Consigne 1
Selon l'hommage à Jean-Louis Michon, pourquoi attendait-il qu'une autre voie s'ouvre à lui ?
Consigne 2
Quelles villes l'hommage à Jean-Louis Michon mentionne-t-il ? Citez-les toutes.

Texte source
%%
Hommage à Jean-Louis Michon
Par Tayeb Chouiref | le 8 mars, 2013
Son
nom, Jean-Louis Michon, est connu des spécialistes de l'islam mais peu
connaissent son nom en islam 'Ali 'Abd al-Khâliq. Il s'est éteint
paisiblement le 22 février dernier, à l'âge de quatre-vingt huit ans.
Lorsque je le rencontrai pour la première fois, en
juin 2002, l'étendue de son savoir et l'extraordinaire richesse de son
parcours intellectuel et spirituel m'impressionnèrent fortement. Il s'en
suivit dix ans d'amitié et de fraternité qu'il me fit l'honneur de
m'accorder. Puissent les lignes qui suivent être un hommage à un homme
qui n'eut de cesse de mieux faire connaître l'islam et de montrer le
caractère universel de sa spiritualité.
Jean-Louis Michon naquit en 1924 à Nancy et fut
élevé en milieu bourgeois dans le catholicisme traditionnel. Il confia
avoir reçu à l'âge de huit ans « un premier signe de la présence de Dieu
et de sa protection ». Alors qu'il était à la piscine avec son père et
ses frères, il perdit soudain pied et commença à sa noyer. L'angoisse le
saisit et il se mit à prier très fortement : « Je ressentis alors
une grande paix et, en toute confiance, glissai vers l'inconscience.
Lorsque j'ouvris les yeux, mon père était au-dessus de moi et me faisait
régurgiter l'eau que j'avais avalée... Telle a été ma première
expérience spirituelle, celle qui m'a surtout appris la validité de la
prière. »[1]
Jeune adulte, sa quête intérieure se précisa et il comprit qu'il lui fallait une voie adaptée à ses besoins spirituels : « J'ai
très tôt compris que si je voulais suivre sérieusement une voie
spirituelle, la seule possibilité que m'offrait le catholicisme était de
devenir moine. Or, je n'avais pas la vocation de devenir moine... C'est
pourquoi j'attendais qu'une autre voie s'ouvre à moi. »[2]
J.-L. Michon avait quinze ans lorsqu'en 1939
éclata la seconde guerre mondiale. Sa famille fuit Nancy pour se
réfugier à Arcachon pensant ainsi échapper aux soldats Allemands. Se
rendant compte de l'inutilité de cet exil, lui et sa famille
retournèrent à Nancy où il put obtenir son baccalauréat de philosophie,
puis suivre deux ans d'études en Droit et une licence d'anglais. Munis
de ces diplômes, il partit pour Paris afin de compléter sa licence de
Droit et suivre le cursus de la célèbre école de Sciences politiques.
La découverte de l'œuvre de René Guénon.
%%
Données fournies
%%
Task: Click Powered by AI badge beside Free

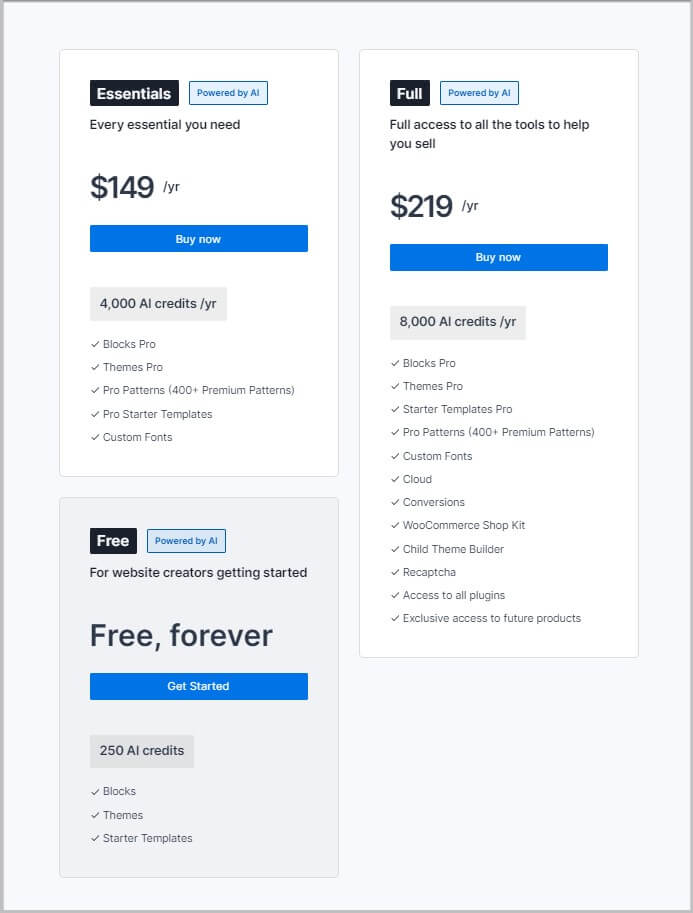Action: [186, 541]
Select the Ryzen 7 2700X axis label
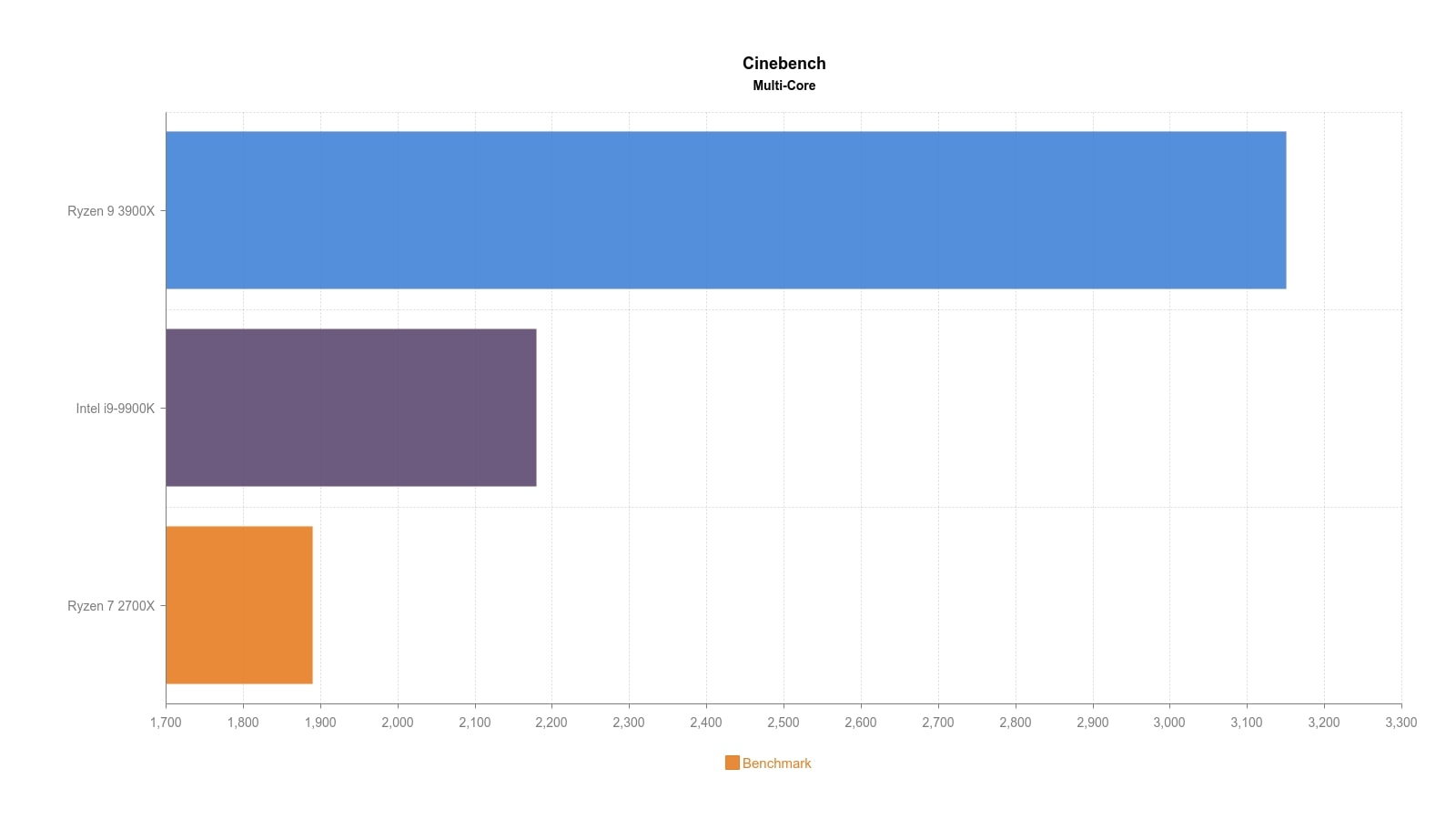Viewport: 1456px width, 819px height. pos(111,606)
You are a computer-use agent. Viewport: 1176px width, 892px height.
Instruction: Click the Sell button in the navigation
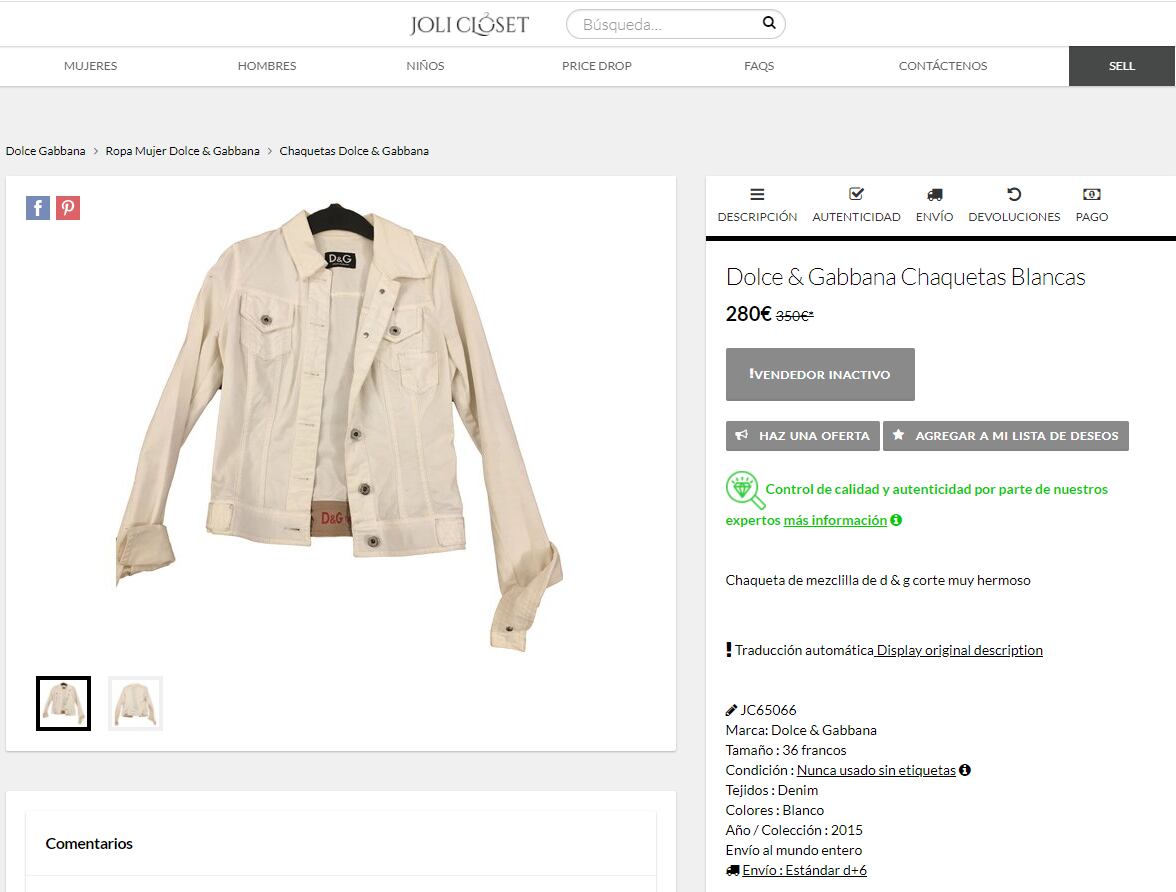click(x=1122, y=66)
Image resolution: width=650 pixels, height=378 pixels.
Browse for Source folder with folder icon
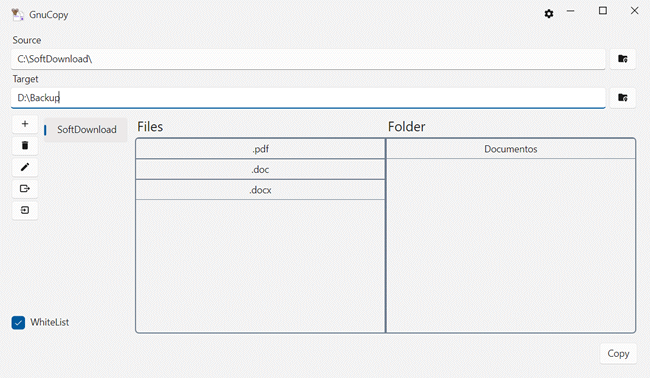622,59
%%
Solution 1
Il avait compris très tôt que, s'il voulait suivre sérieusement une voie spirituelle, la seule possibilité que lui offrait le catholicisme était de devenir moine. Or il n'avait pas la vocation de devenir moine.

Solution 2
Nancy, Arcachon, Paris